▶ TEXT FOR ANALYSIS

The next elections have become a plebiscite. Costa will face a tough survival test if he does not win an absolute majority after provoking a snap election. His bet, without which he is far from the majority, is the penalization of the parties of the left for their rejection of the budgets, and the failure of the right, now riven by internal disputes for leadership and haunted by pressure from the extreme right.  This is the reason why many moderate voters, despite being dissatisfied, may prefer continuity to alternation.  All these calculations remain to be proven …

As I have already mentioned, a characteristic of the PS government is its subordination to the European rules and regulations.  Even in an exceptional situation, in which the rules of the budgetary agreement are suspended, Portugal is among the last developed countries in terms of public investment in response to the crisis.  And despite having some budgetary margin to move forward this alignment blocks measures unfavourable to big capital whether in the real estate sector, in the privatisation of electricity companies or in private health.

I believe that the Portuguese experience brings to the table the complexity of the relationship with the socialist parties in Europe. On the one hand, depending on the situation, they are progressive socio-liberal or neoliberal parties.  On the other, in a context of a rise of the extreme right or consolidation of the traditional right, despite still being immersed in a crisis of a historical nature, they appear as an option for large numbers of people on the left. What kind of relationship do you have with the PS?

The relationship of the Bloco de Esquerda with the PS has always been marked by an intense political conflict.   The Socialist Party is, like the PSD, the main protagonist of the conservative modernisation model that explains the persistent delays in the country, from the privatisation of strategic sectors of the economy to the authorship and consolidation of measures to muzzle workers in the productive process.  Over two decades, this conflict gave way to important convergences (decriminalization of drug use, LGBT rights), but has persisted in key areas of social and financial policies.

If in 2015 the Bloco had mistakenly believed that programmatic conditions existed and had sufficient confidence to put its own ministers in a coalition government, such a government would have lasted only a few weeks: in December 2015, only two months after the elections, the Socialist Party was selling a state-owned bank, Banif, to Banco Santander, with losses of 3 billion euros for the Portuguese state. No leftist minister could approve such a decree.

The experience of the “geringonça” (agreements between 2015-2019) has at times been treated in the international debate as if it were a “model”.  For us, it does not represent a ready- made model since it is the result of very particular national circumstances.  It was a minority government of a center party, not a government of the left.  Its parliamentary base was the result of important commitments regarding political change: the end of austerity and the recovery of the income of the population.  This platform was then exhausted and the Socialist Party refused to accept the demands of the left; that its support for the government would correspond to the recovery of lost labour rights (essential to correct the prolonged stagnation of average wages) and the creation of conditions for the continuity of the SNS [Servico Nacional de Saude/National Health System] (which had been degraded by private predation).

▶ TASK SET
(a) From the interview on Portuguese politics, list the sectors in which the PS government's alignment with European rules blocks measures unfavorable to big capital.
(b) Write the next part of the interview on Portuguese politics, starting after its final sentence.

▶ AVAILABLE DATA
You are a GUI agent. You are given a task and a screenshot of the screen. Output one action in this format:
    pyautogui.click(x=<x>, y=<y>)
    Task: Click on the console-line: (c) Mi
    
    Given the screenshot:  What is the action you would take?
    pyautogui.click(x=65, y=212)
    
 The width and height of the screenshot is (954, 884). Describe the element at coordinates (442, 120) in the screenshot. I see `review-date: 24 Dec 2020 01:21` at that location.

▶ OUTPUTS BY TASK
(a) the real estate sector, the privatisation of electricity companies, private health

(b)
On the other hand, Portugal seemed one of the last countries in Europe without a significant extreme right, but then the Chega phenomenon erupted, something that seems surprising in a country whose Constitution was born from the overthrow of a dictatorship by an alliance between sectors of the army and the popular classes.  What is the Portuguese extreme right like and what are the causes of its rise? 

In the current reorganisation of the Portuguese right, two new poles stand out, one the extreme right and the other ultra-liberal, which share the same economic programme, based on tax benefits for the rich and the privatisation of public services.  The radicalization of the whole of the right wing, heir to the troika, hostile to the social state and, in the case of the Chega party, openly racist, is a process with an international dimension. Trump’s mandate in the United States has contributed resources and a culture to the current that energizes this radicalization.  It was above all this international dynamic that drove the launch of Chega.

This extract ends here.